Whilst sharing similarities with the other composers based around the Erased Tapes label like Ólafur Arnalds and A Winged Victory For The Sullen, Frahm has separated himself from other musicians in part due to his role as a technician or producer as well as composer but here more than ever, it's his musicianship laid bare in a hall before the audience. As a result Spaces lacks some of the sonic subtleties of his last album Felt, in which the background noise was almost as prominent as the piano, it is the performance, not the ambience, that is the highlight. It works because of the keen ear for a good melody that is always on show and which is what I suspect has made his music so approachable to many, even those who are unfamiliar with the classical world and comparable to Eric Satie's instantly recognisable work, who shares his knack for melody and mood.
Right off the bat Frahm alludes the mistakes and imperfections that that go hand in hand with live performances on the opening track An Aborted Beginning. It seems to fall apart, breaking into pieces over it's short duration, but still shows of a facet of Frahm that we doesn't often see as a beat, blanketed in reverb, stomps around synthesizer flourishes. One of the original pieces on the album, Says, features synthesizer arpeggios that wrap themselves around soft piano notes. It lets you sink in amongst the interweaving melodies that feel like cogs in an old clock working together, where each detail is necessary to create the whole. The track seems to lull you into its atmosphere before a chord sequence develops adding new elements until it's climactic and breathtaking peak.

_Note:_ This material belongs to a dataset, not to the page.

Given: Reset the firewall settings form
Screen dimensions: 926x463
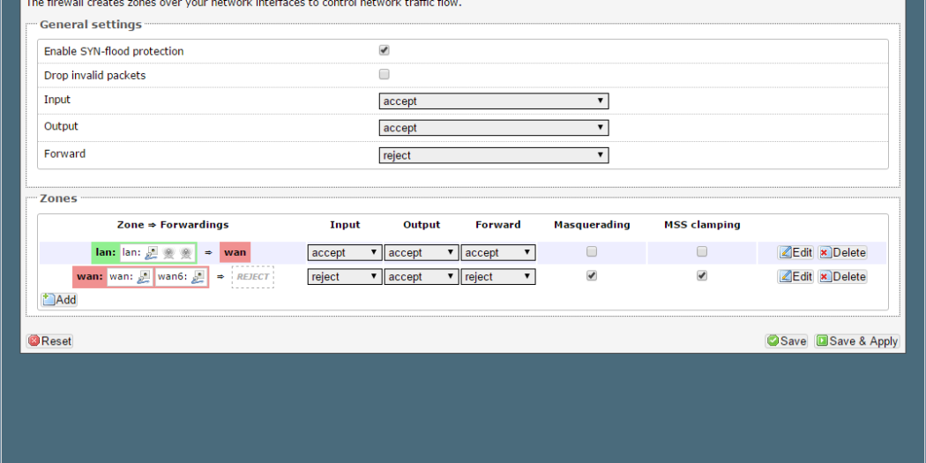Looking at the screenshot, I should (x=50, y=341).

Said and Done has become completely different from it's original state, propelled by its single note backbone, on which the rest of the tune is built, it grows in to an almost ten minute epic, reaching some unexpected intensity as you imagine Frahm striking at the keys with a rhythmic ferocity. On Hammers Frahm displays some impressive high tempo playing as the piece begins at a much quicker pace than the relaxed ambience of most of his work and it doesn't relent, making for a pleasantly chaotic change of pace. Familiar, originally from Felt, takes on a much fuller sound in the live setting, and lets it strong melody ring out all the clearer for it.
At over seventy minutes it feels more like a concert that you've sat through than just an album. Spaces' greatest weakness is that the album feels like it only really sticks to one tone. Even though it sees that tone taken through the whole dynamic range, Frahm rarely breaks out of his tuneful, melancholic compositions into something either darker or brighter.

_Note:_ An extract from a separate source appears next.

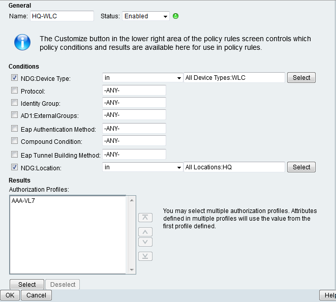The width and height of the screenshot is (336, 302).
Task: Click Select button for Device Type
Action: click(x=301, y=78)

Fans of Frahm's work can hear reinterpretations and widely developed versions of older tracks, most of which surpass the originals or just alter them enough to make them seem fresh and new There are also little snippets of humour, which is refreshing in the often cold world of classical music, with song titles like Toilet Brushes and Improvisation for Coughs and a Cell Phone adding something to the otherwise vague names, left to interpretation. Spaces still displays the work of a skilled craftsman who carefully builds his sonic sculptures layer by layer, and listening to the end product its hard not to be taken with the impressive work he has created.